Given records:
Content starts

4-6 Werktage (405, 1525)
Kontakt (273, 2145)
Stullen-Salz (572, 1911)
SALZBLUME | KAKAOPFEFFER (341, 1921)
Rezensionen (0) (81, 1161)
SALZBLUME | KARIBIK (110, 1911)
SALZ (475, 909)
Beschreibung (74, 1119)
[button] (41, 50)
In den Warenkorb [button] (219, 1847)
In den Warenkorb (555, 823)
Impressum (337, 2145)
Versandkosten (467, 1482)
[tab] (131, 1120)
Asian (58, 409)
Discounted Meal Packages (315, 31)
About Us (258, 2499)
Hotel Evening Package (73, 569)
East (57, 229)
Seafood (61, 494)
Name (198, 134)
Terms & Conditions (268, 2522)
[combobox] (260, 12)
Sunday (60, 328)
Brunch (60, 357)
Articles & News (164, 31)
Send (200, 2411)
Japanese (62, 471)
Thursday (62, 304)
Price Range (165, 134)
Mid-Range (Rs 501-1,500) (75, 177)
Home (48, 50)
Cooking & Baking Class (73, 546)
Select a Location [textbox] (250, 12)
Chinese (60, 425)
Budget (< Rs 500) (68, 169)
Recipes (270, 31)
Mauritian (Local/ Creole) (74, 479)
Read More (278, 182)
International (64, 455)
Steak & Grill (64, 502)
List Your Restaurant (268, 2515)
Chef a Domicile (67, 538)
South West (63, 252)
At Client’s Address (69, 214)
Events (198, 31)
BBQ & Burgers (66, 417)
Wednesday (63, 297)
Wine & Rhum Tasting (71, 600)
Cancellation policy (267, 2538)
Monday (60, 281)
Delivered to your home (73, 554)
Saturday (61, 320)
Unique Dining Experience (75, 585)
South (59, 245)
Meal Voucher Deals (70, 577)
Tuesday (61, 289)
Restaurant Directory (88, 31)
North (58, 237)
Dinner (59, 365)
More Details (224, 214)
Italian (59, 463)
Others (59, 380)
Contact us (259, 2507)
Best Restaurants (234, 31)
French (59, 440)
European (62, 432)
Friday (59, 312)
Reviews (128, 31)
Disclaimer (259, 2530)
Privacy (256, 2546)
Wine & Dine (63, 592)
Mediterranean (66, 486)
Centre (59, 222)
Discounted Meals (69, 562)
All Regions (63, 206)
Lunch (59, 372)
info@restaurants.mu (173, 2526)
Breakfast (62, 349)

Content ends

Copy out each line of the material in which the word "Discounted" turns up.

Solution to this exercise:
Discounted Meal Packages (315, 31)
Discounted Meals (69, 562)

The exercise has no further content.